Written problem: Write every line of the rows below as a JSON list of strings, one string per line and no blank lines. Leave the pictures out of the answer.

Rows
>> begin

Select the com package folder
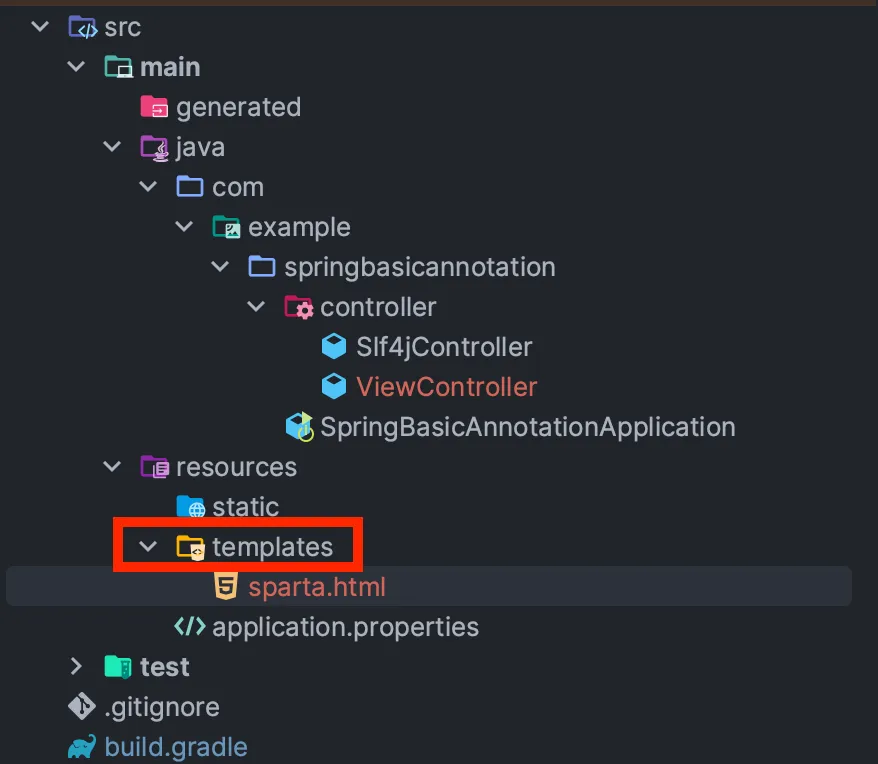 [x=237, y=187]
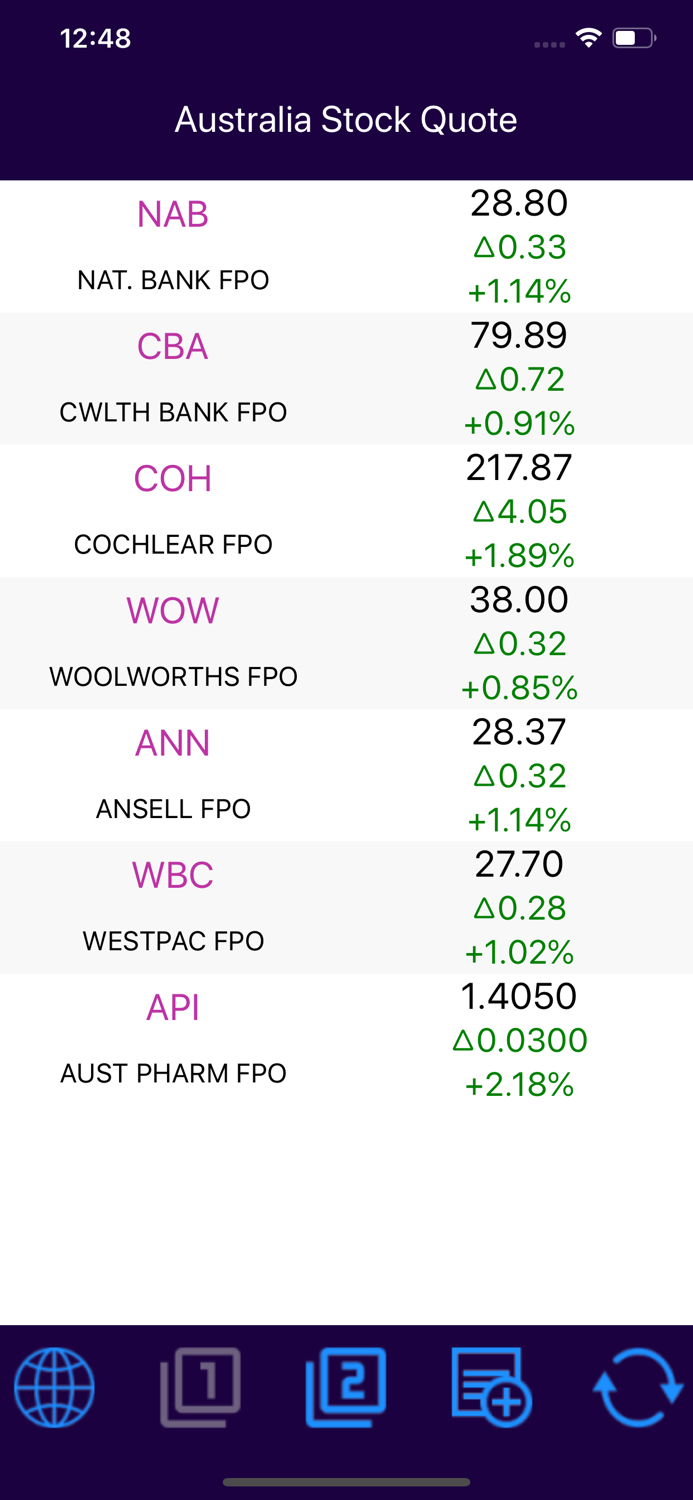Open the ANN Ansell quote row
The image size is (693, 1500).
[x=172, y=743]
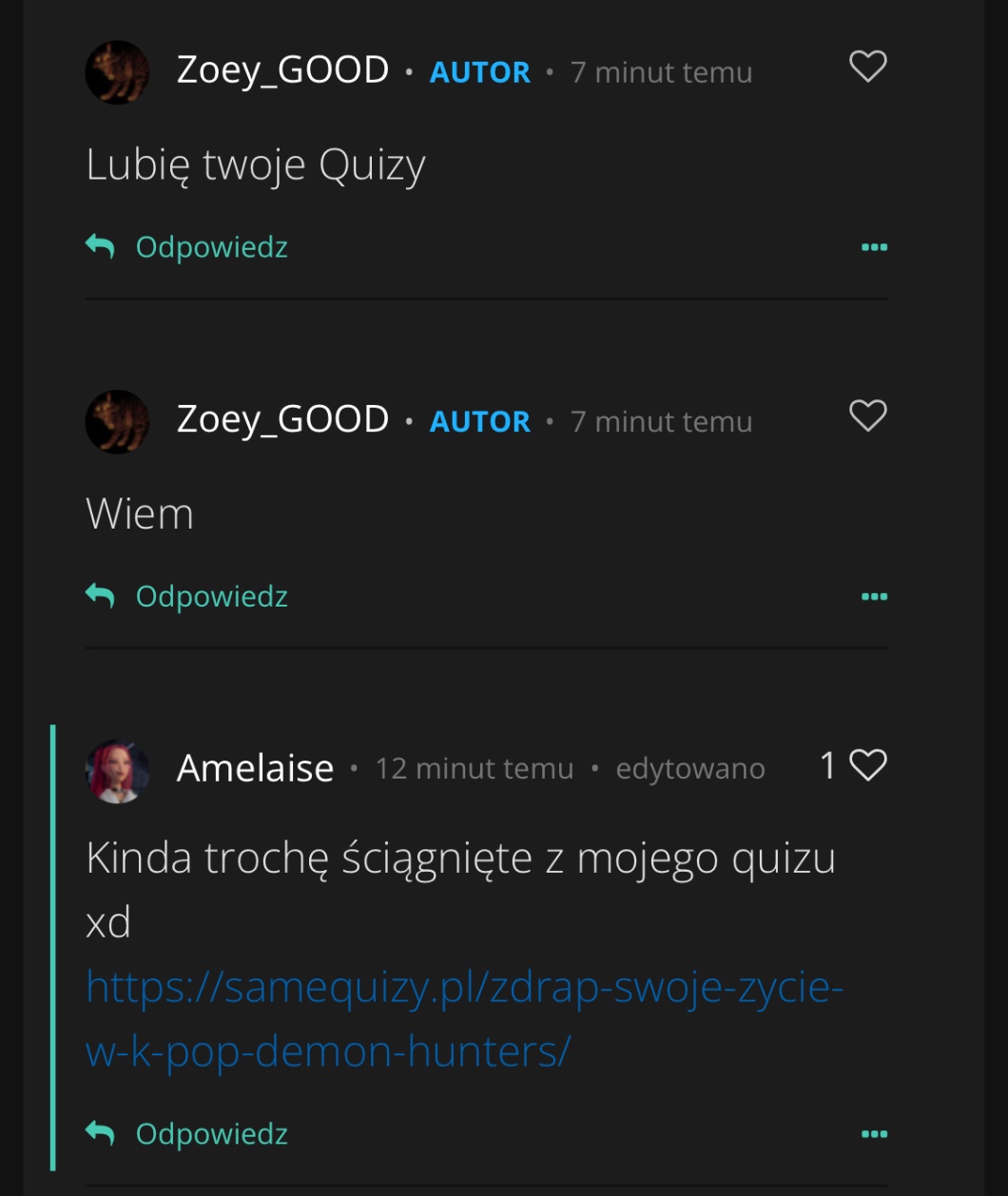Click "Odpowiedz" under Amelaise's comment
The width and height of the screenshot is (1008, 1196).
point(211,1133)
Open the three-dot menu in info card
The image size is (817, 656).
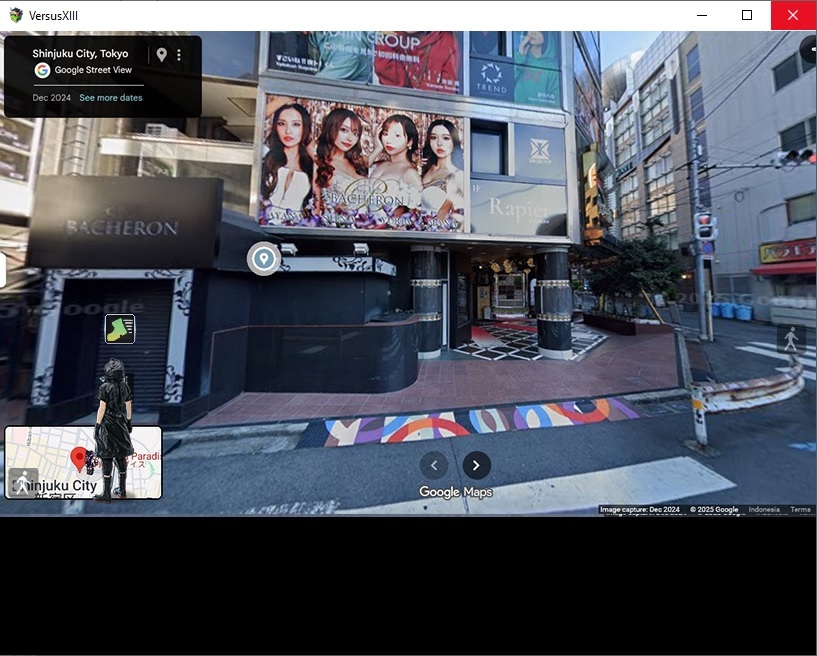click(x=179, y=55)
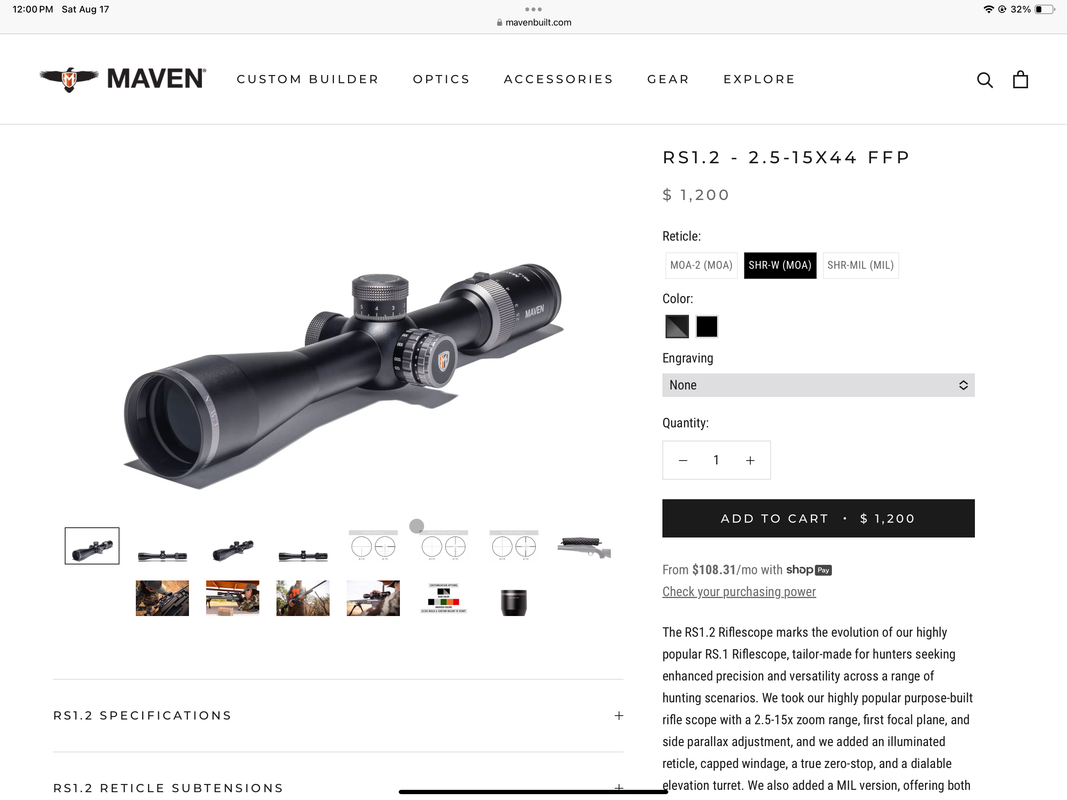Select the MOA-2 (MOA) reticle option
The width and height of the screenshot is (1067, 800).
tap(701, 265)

>> end

Answer for the task:
[
  "Select the com package folder",
  " [x=237, y=187]",
  "Open the ANN Ansell quote row",
  "The image size is (693, 1500).",
  "[x=172, y=743]",
  "Click \"Odpowiedz\" under Amelaise's comment",
  "The width and height of the screenshot is (1008, 1196).",
  "point(211,1133)",
  "Open the three-dot menu in info card",
  "The image size is (817, 656).",
  "click(x=179, y=55)",
  "Select the MOA-2 (MOA) reticle option",
  "The width and height of the screenshot is (1067, 800).",
  "tap(701, 265)"
]